Reklama kontekstowa to korzyści dla reklamodawców…
Reklamodawcy poważnie traktujący swoje kampanie content marketingowe powinni mieć świadomość różnych parametrów decydujących o tym, że content naprawdę działa. Jednym z nich jest czas przebywania na stronie – w odróżnieniu od zorientowanej na zasięg kampanii w social media możemy dokładnie zbadać zaangażowanie odbiorcy. W przypadku NextClicka kampanie reklamowe targetowane są na zdefiniowane grupy odbiorców, co zapewnia wysoką jakość ruchu.
Przykładowy widget:
…i wydawców
Wydawcy – od najpotężniejszych portali aż po małe, ale gwarantujące jakościowy ruch serwisy – również czerpią korzyści z możliwości umieszczenia widgetów NextClicka na swoich stronach.
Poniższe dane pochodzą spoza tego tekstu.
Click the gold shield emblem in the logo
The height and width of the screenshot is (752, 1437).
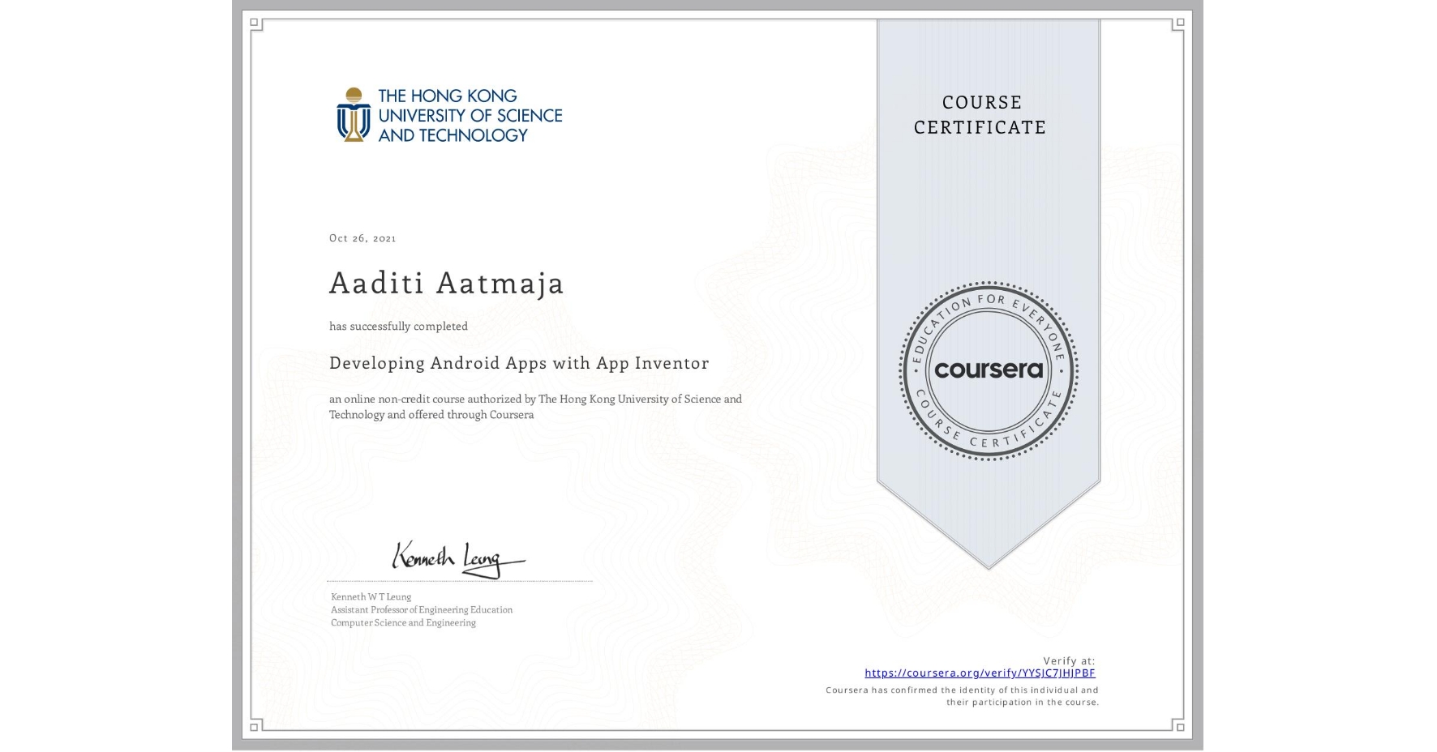click(352, 118)
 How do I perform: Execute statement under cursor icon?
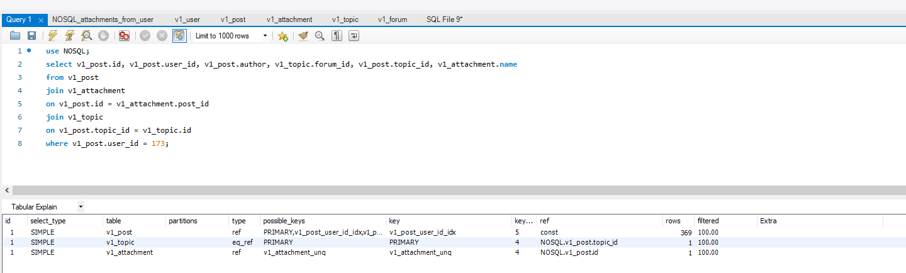(x=70, y=36)
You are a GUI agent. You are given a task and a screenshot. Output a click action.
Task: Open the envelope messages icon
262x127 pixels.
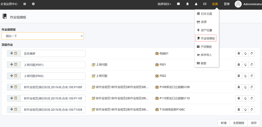(205, 4)
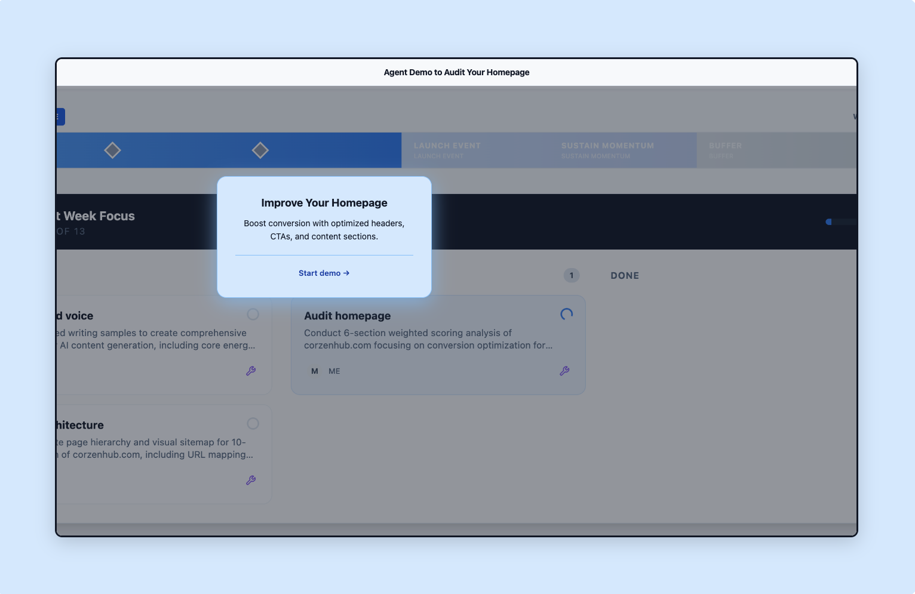Click the ME assignee chip on Audit homepage
Viewport: 915px width, 594px height.
(334, 371)
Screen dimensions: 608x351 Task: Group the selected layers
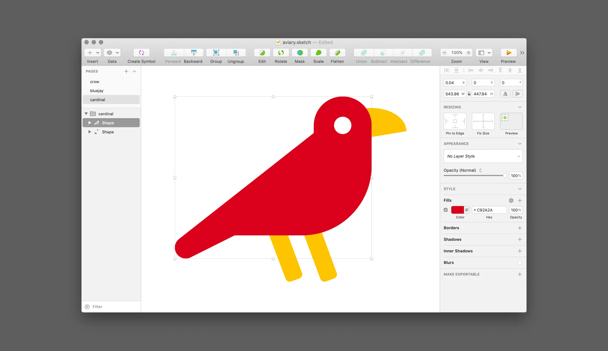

Po pierwsze, otrzymują darmowe narzędzie do dystrybucji treści spersonalizowanej dla użytkowników, które przekłada się bezpośrednio na wzrost liczby odsłon serwisu – średnio od 4 do 8%. Po drugie, ze względu na uwzględnienie na adblockowej „białej liście” nie ryzykują, że w miejscu, gdzie powinny znajdować się sugerowane treści, pojawi się białe pole. Po trzecie, treści prezentowane są w sposób naturalny i nieinwazyjny – nie ma więc ryzyka zrażenia do siebie czytelnika. To niemal równie tak ważne jak korzyść bezpośrednia – czyli dodatkowe źródło monetyzacji serwisu, łączące się z umieszczeniem na widgecie treści reklamowej.